Miss Anderson didn’t know what to say. She looked closely at sweet, innocent looking Theodore. Never the aggressor, always the victim, quiet, withdrawn, and even with all he put up with, he always seemed...content. Yet he had drawn such a horrific scene, and impossibly, what he drew happened. “I-I’m not sure.”
“Because he doesn’t like it when people talk about him.”
“Who?”
“My friend.”
A deep sadness wove its way into the darkness already clouding her mind. What did she have to live for? Life is such a dark place. There is no hope, I can’t maintain a grasp of lucidity, now I’m even starting to imagine this harmless little boy is somehow demented. She opened the desk drawer and looked at the bottle of pills. How many are left? I should take them all.
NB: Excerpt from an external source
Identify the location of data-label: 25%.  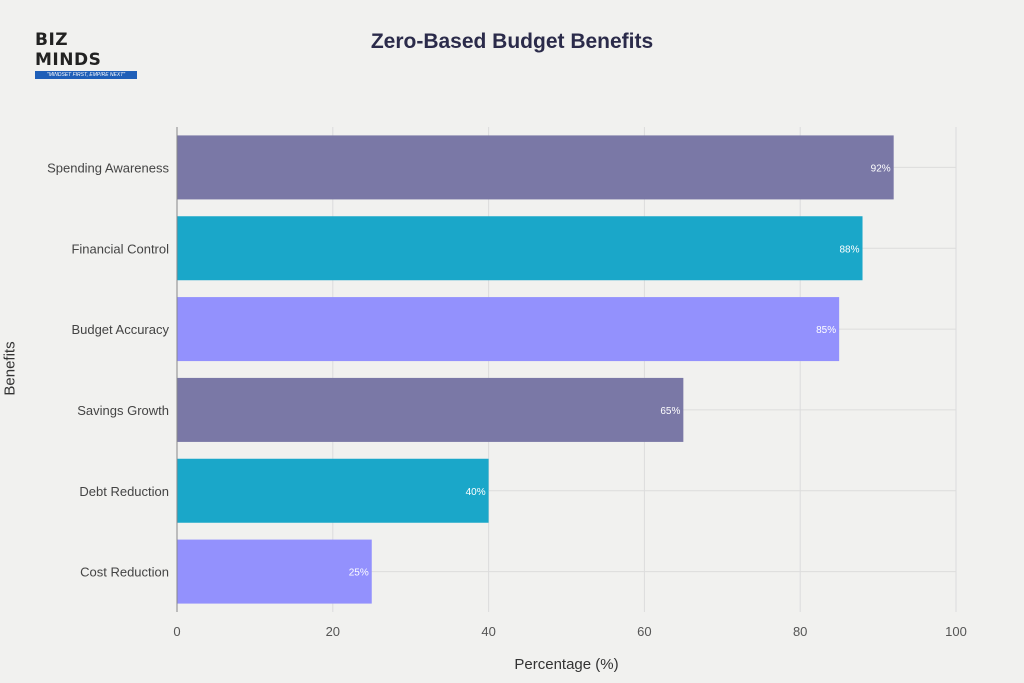
(359, 574).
“He wants this to be our secret. Can you keep a secret Miss Anderson?”
The darkness began fading. Her arm jerked away from the drawer. The sadness vanished as suddenly as it had come. She looked down and stared at the pill bottle in her left hand and the handful of pills in her right. Life had meaning again, she dropped the pills back into the bottle and put it back into the drawer. What was I thinking? She looked up from the drawer, Theodore still stood there staring. He had seen what she did. What must he think of his teacher now?
“He won’t like it if you tell anyone. I like you Miss Anderson. I don’t want him to hurt you, but he will if he has to. Don’t make him do it. Okay?”
She stared at Theodore and sensed more than saw a large shadow looming behind the fifth grader. “I won’t tell anyone.”
Theodore looked up and behind him. “Then it’s okay, right?” After a moment, he turned and looked straight at Miss Anderson and said, “It’s okay then, as long as you don’t tell anyone. Goodbye Miss Anderson. See you tomorrow.”